Progress not perfection

There is a saying, commonly attributed to Voltaire, that states “the perfect is the enemy of the good”. There is also the principle generally referred to as the law of diminishing returns which, simplistically speaking, states that the amount of time, effort and energy put into achieving a task or outcome will have less and less impact, the closer you get to the outcome – the amount of time and effort put into achieving perfection is effectively wasted.

In our attempts to diet, loose weight, get fitter and otherwise manipulate our bodies we often set incredibly lofty (unrealistic?) goals both around the outcome – I will loose 10 kg in 5 weeks – and how we will achieve it – I’ll exercise 7 days a week and eat only 1200 calories a day.

This perfectionistic or “all or nothing” thinking sets us up for failure. It’s the mechanism that turns missing one day at the gym into missing a whole week and eating one piece of chocolate into eating the whole block. If you’re not going to meet your goals you may as well blow them completely out of the water – right?

In giving up dieting I’ve tried to let go of this mentality. Accepting my body as it is has been a big part of that. Refocusing my goals has been essential. I also now know that I can have a piece of cake whenever I want because I know that one piece of cake wont undo all my progress and I don’t “have” to eat the whole cake today because I wont be “allowed” to eat any tomorrow.

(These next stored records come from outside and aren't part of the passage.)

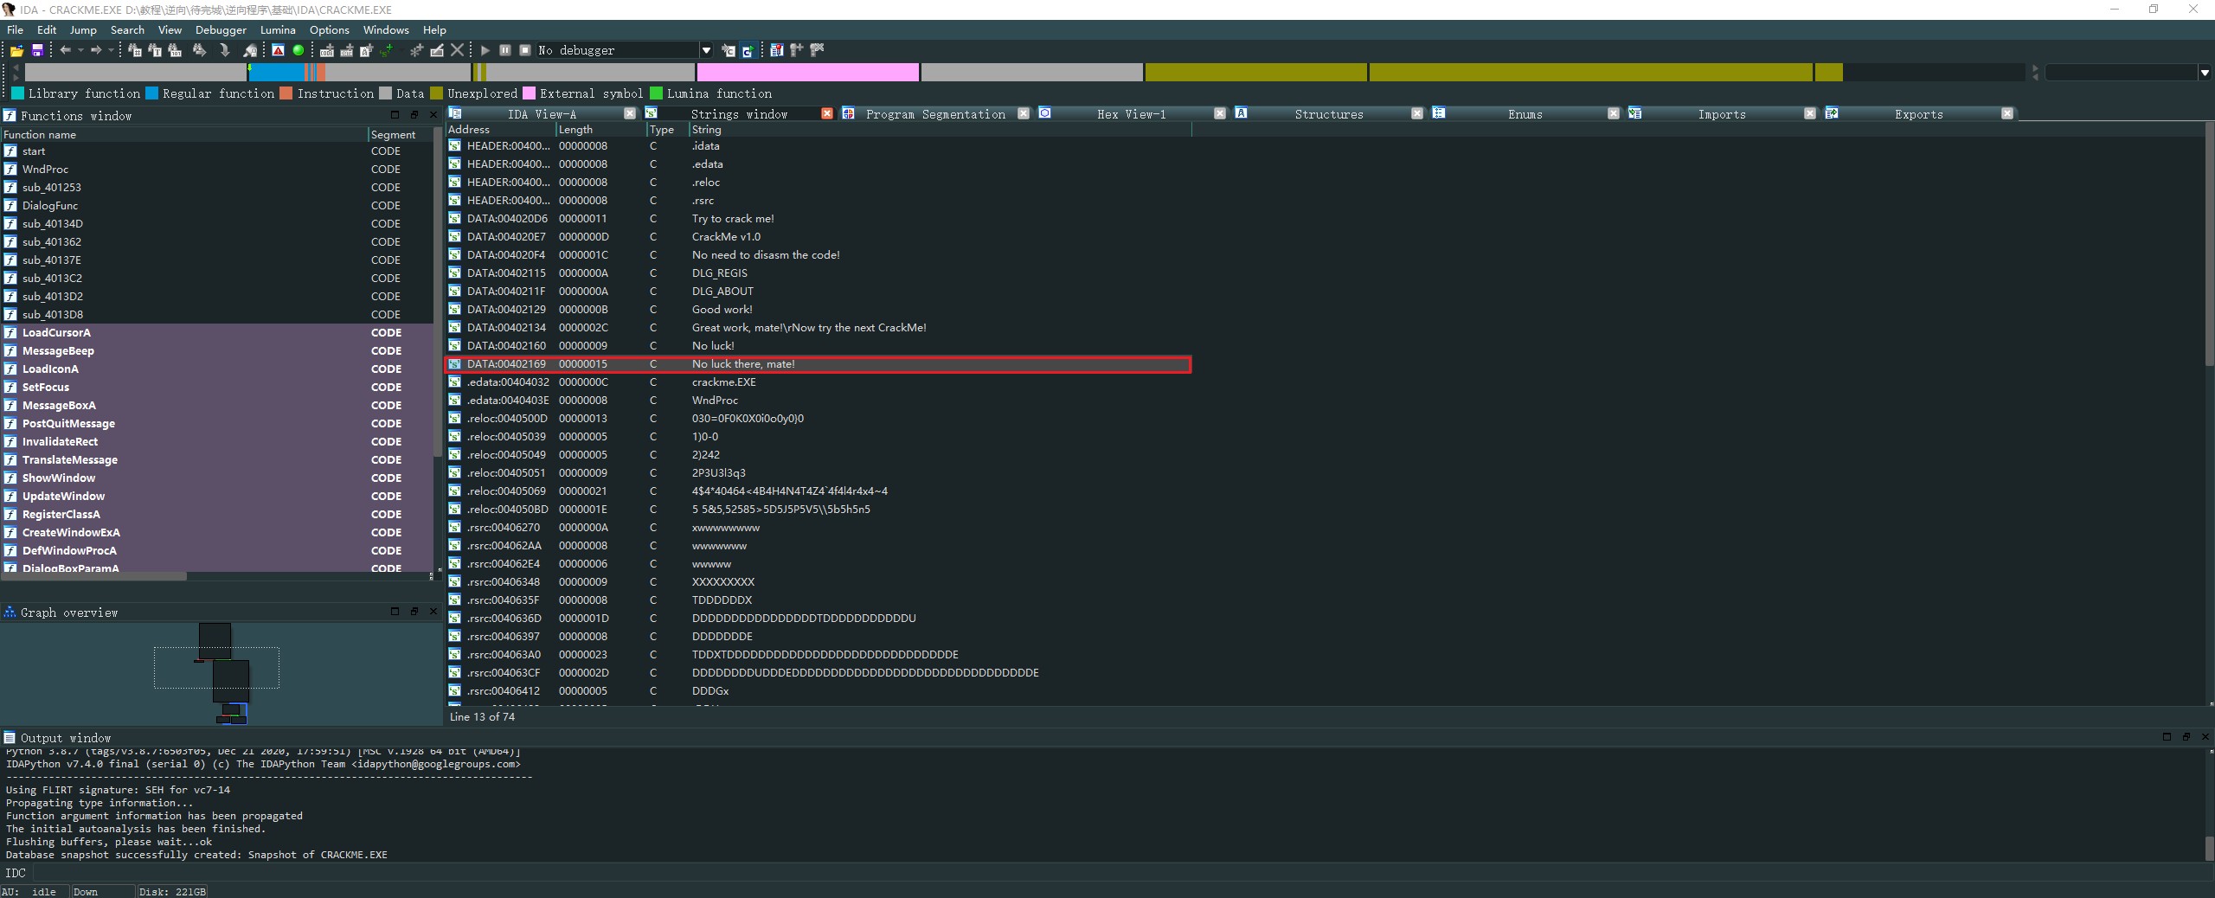Switch to the Imports tab

point(1721,114)
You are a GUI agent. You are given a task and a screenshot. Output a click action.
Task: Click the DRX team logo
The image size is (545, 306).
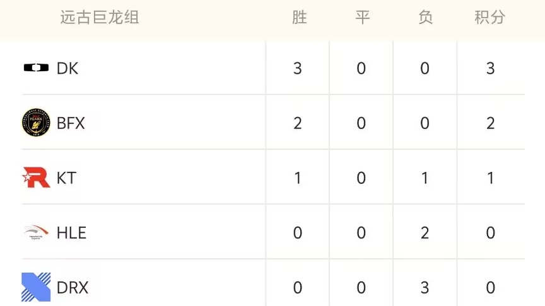pos(36,287)
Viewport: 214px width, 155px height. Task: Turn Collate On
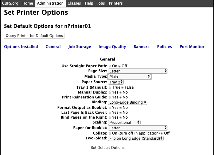(110, 133)
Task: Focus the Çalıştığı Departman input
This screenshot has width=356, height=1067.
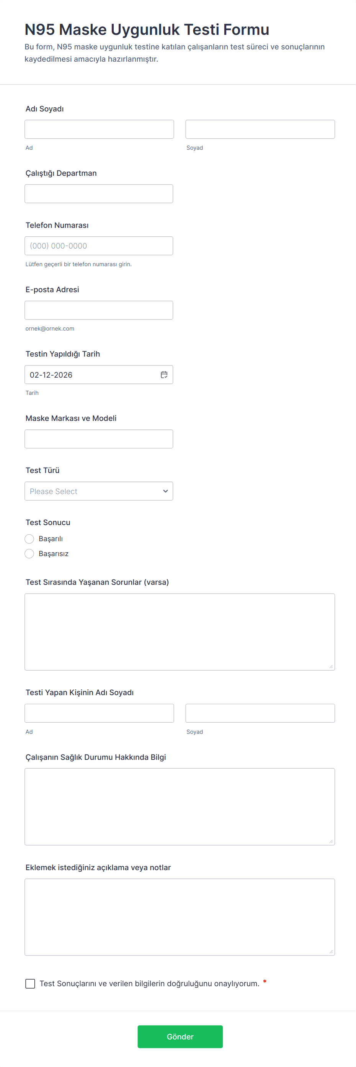Action: pos(99,193)
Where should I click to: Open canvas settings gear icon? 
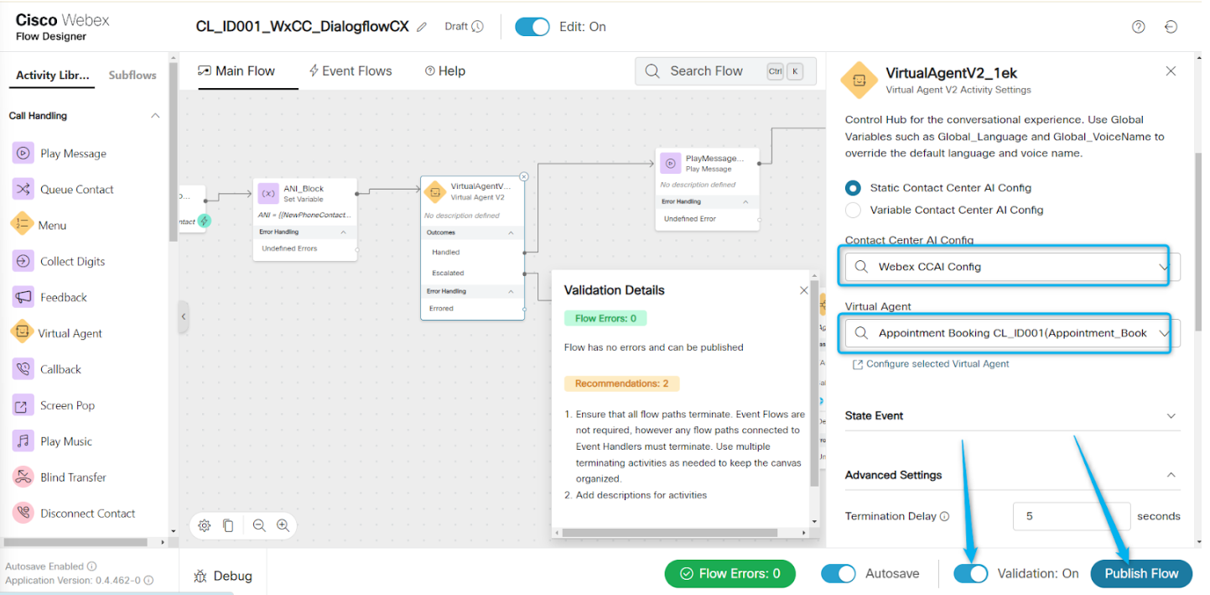click(x=205, y=525)
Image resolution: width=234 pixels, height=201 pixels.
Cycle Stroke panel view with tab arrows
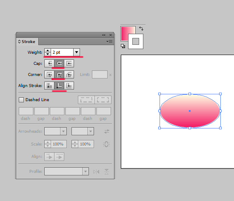[19, 41]
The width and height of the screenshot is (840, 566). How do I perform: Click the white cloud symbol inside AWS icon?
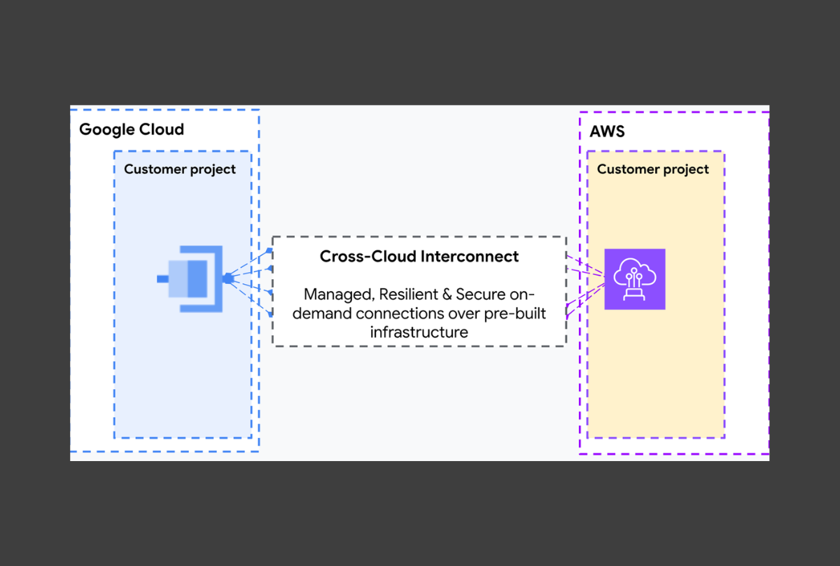click(x=635, y=275)
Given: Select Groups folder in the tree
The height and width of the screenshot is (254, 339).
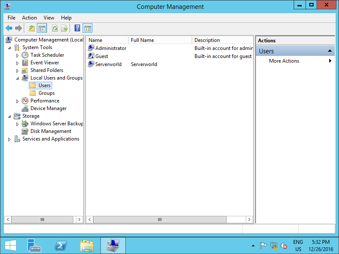Looking at the screenshot, I should pyautogui.click(x=46, y=93).
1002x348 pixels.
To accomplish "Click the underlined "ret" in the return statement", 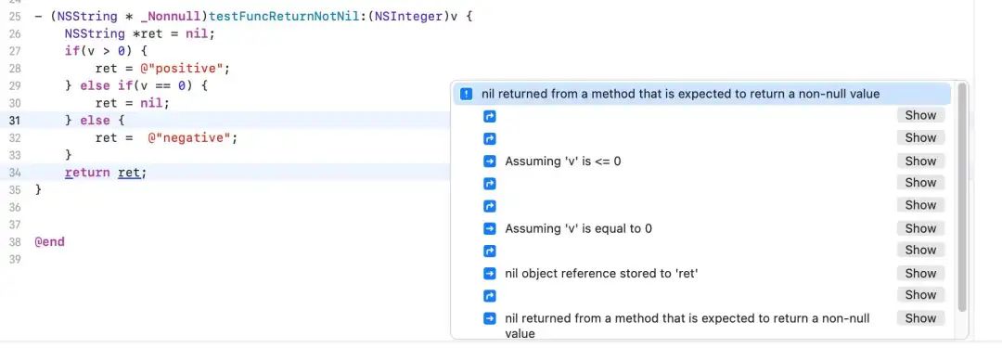I will [x=130, y=172].
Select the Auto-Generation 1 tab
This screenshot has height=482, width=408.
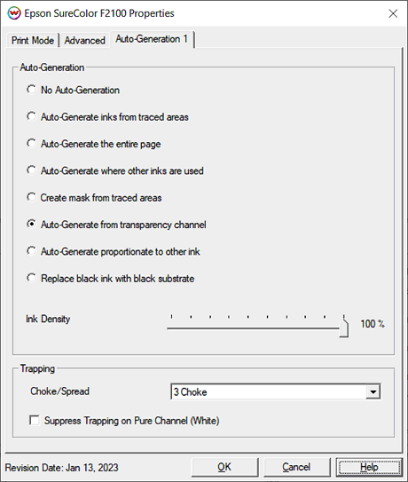[x=152, y=39]
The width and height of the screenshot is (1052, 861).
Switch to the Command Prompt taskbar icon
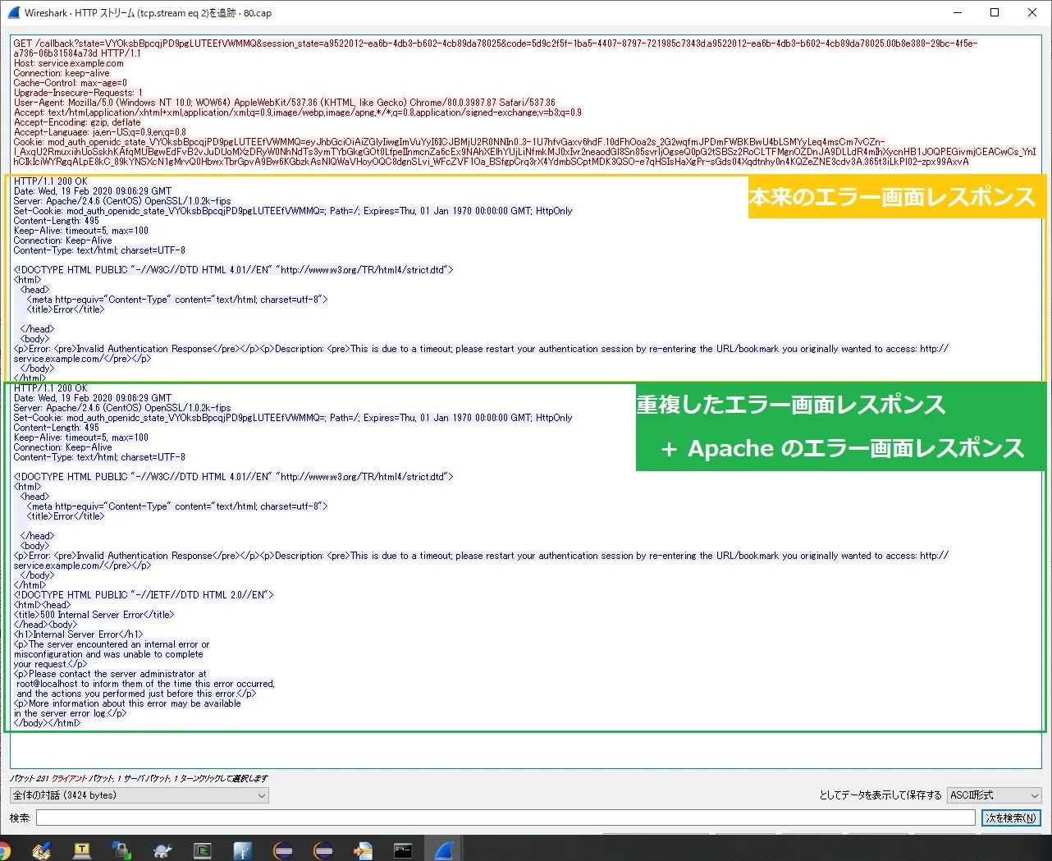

It’s hard to let go of this mentality though. Saturday is the last session of group and as this milestone has been approaching I’ve found myself trying to force my progress towards being “fixed”. I’ve been making rules about how many treats I should have and on what days I should have them. I’ve had bad body image days that have made me think about counting calories (while still eating intuitively?!) and getting the scales out again. I’ve tried to turn intuitive eating into another diet – something that has to be done perfectly. I’ve been stressing about if I’m full or hungry or somewhere in between, or if I’m eating too much chocolate or if I will put on 1,000 kg because I often still eat my dinner in front of the TV. All of this pressure was starting to make the thoughts about binging kick back in.

I started reading The “fuck it” diet blog last week and it clicked for me – I’d been letting the perfect get in the way of the good. It really doesn’t matter if I eat in front of the TV – the fact is I haven’t had a binge in months. What does it matter if I still overeat occasionally? I can trust my body to adjust my next meal time accordingly. How often do “normal” eaters take 5 deep breaths before they start eating? Getting in tune with your bodies signals is good, turning it into one more thing you have to do perfectly is bad. It denies you the ability and chance to learn how to really trust your body. It takes up time and energy that could be spent doing something more worthwhile.


I’m giving up on perfection. I’m giving up on food rules. There is no such thing as the perfect diet, perfect health or a perfect way of living, eating or moving. I’m just going to do more of what feels good and less of what doesn’t. Will you join me?